Регистрируйте время.

• Если можно предположить отравление наркотическими препаратами, внутривенно введите налоксон из расчета 10 мкг/кг.

• Пошлите кровь и мочу в лабораторию для скрининга на лекарственные препараты, а если в крови обнаружится алкоголь, то начинайте внутривенно капельно вводить 10 % раствор декстрозы; имеется опасность гипогликемии.

• После интубации трахеи произведите промывание желудка в том случае, если отравление произошло сравнительно недавно или если в качестве отравляющего вещества вы подозреваете салици-латы. При этом голова ребенка должна располагаться ниже его туловища. Требуемая длина орогастрального зонда определяется длиной от рта до мочки уха и оттуда до места соединения мечевидного отростка с грудиной. Введите ребенку зонд и первые порции аспирата направьте в лабораторию. Примените некоторую силу, чтобы через зонд в желудок ввести 50 мл 1,4 % раствора бикарбоната натрия (питьевой соды). Через несколько минут отсосите содержимое желудка и повторите подробную процедуру, например, до 10 раз. Не делайте промывания желудка, если ребенок выпил керосин или иные коррозивные вещества.

• Постоянно следите за температурой тела, пульсом, дыханием, кровяным давлением, количеством отделяемой мочи и содержанием сахара в крови.

Ребенок при отравлении находится в активном состоянии. В

такой ситуации пострадавшему обычно дают рвотное: 10—15 мл ипекакуаны, смешанной с каким-нибудь фруктовым соком (200 мл), однако эффективность такого метода лечения все же неопределенна. Принятый внутрь активированный уголь (с. 232), несомненно, уменьшает абсорбцию ядохимиката.

Некоторые специфические яды. В отношении аспирина и парацетамола — с. 232, 234.

• Прн отравлении атропином (например, после употребления белладонны или черного паслена) зрачки бывают резко расширены, кожа и слизистая оболочка рта сухие, отмечаются тахикардия, возбуждение. При отравлении ломотилом® (Lomotil® — это атропин и дифеноксилат) зрачки могут оставаться узкими.

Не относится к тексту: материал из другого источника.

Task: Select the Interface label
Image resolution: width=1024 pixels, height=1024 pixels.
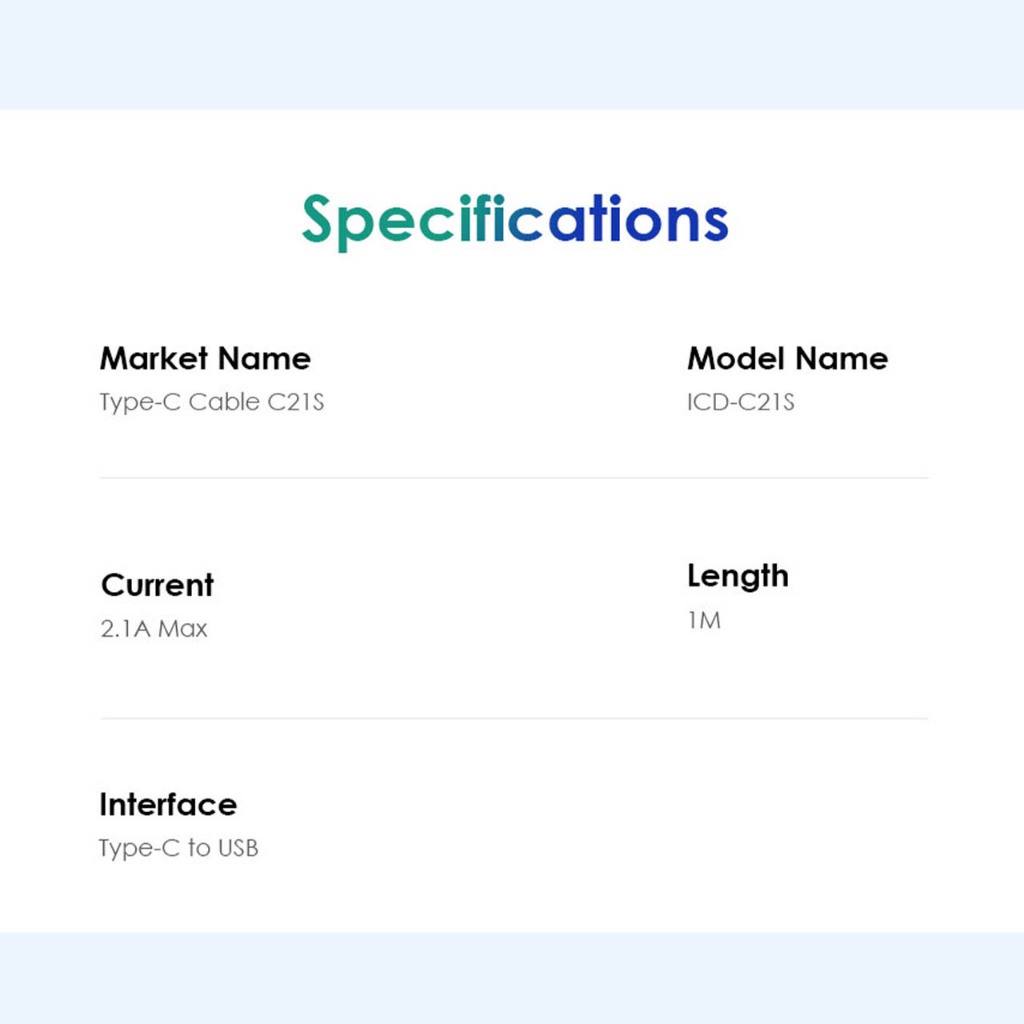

• Отравление препаратами железа может протекать нетяжело, если всосалось менее 50 мг элементарного железа на 1 кг массы (в 200-миллиграммовой таблетке сульфата железа содержится около 60 мг элементарного железа). После рвоты дайте ребенку 60 мл молока. Если же количество потребленного ребенком железа превышает 50 мг/кг, срочно определите содержание железа в сыворотке крови. Если оно превышает 90 мкмоль/л, начинайте капельную внутривенную инфузию дефероксамина из расчета 15 мг/кг в час с доведением общей дозы до 80 мг/кг за 24 ч. Оставьте также 5 г указанного препарата в 50 мл воды в желудке после его промывания. Будьте бдительны в отношении развития гипотензии.